Work to complete: The records that follow are to be printed exactly, with no images.

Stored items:

[Start of Attachment]

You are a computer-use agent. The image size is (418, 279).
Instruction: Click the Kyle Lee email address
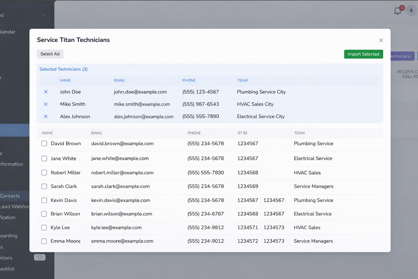click(x=116, y=228)
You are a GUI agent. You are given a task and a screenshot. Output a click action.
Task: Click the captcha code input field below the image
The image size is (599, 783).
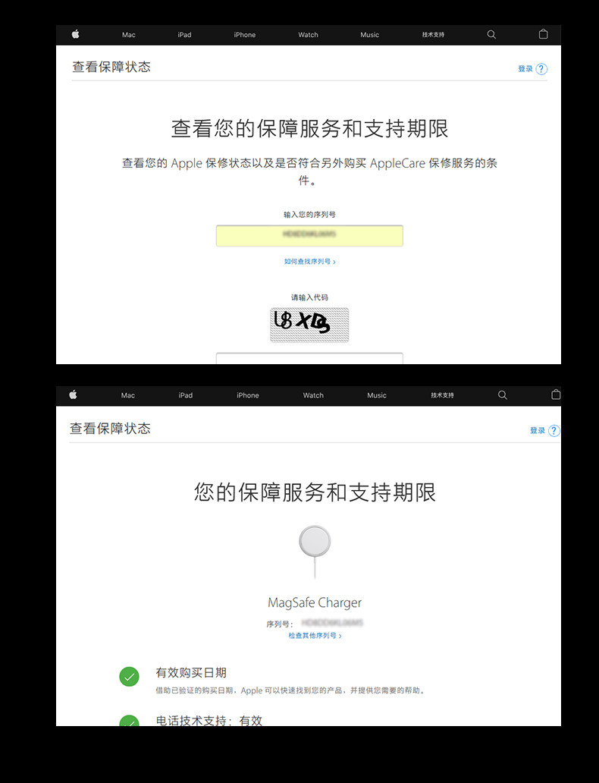coord(309,358)
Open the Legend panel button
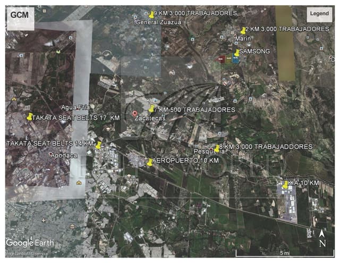 (319, 13)
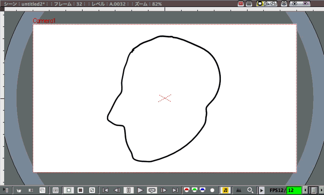Image resolution: width=324 pixels, height=195 pixels.
Task: Toggle the red channel display
Action: coord(186,190)
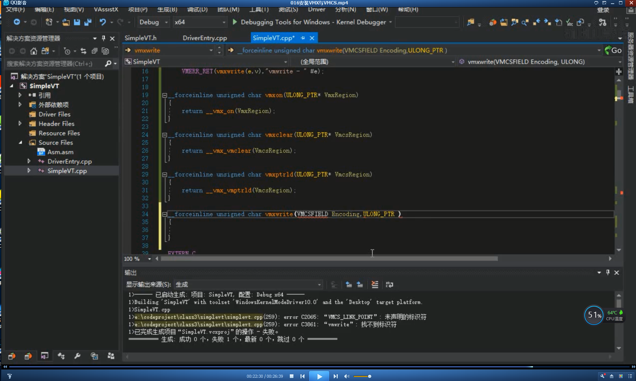Click the Go button with green arrow
Screen dimensions: 636x381
coord(613,50)
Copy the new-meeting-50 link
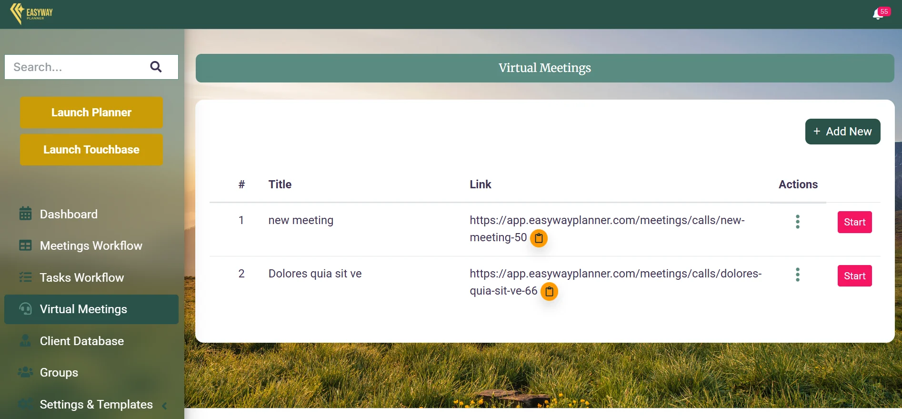This screenshot has height=419, width=902. [539, 238]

[End of Attachment]

Solution:
You are a computer-use agent. The image size is (418, 279).
Instruction: Click the Kyle Lee email address
click(x=116, y=228)
You are a GUI agent. You are given a task and a screenshot. Output a click action.
Task: Click the captcha code input field below the image
The image size is (599, 783).
coord(309,358)
Open the Legend panel button
 (319, 13)
Image resolution: width=324 pixels, height=195 pixels.
Task: Toggle the red channel display
Action: coord(186,190)
Click the Go button with green arrow
Screen dimensions: 636x381
coord(613,50)
Copy the new-meeting-50 link
This screenshot has height=419, width=902. [539, 238]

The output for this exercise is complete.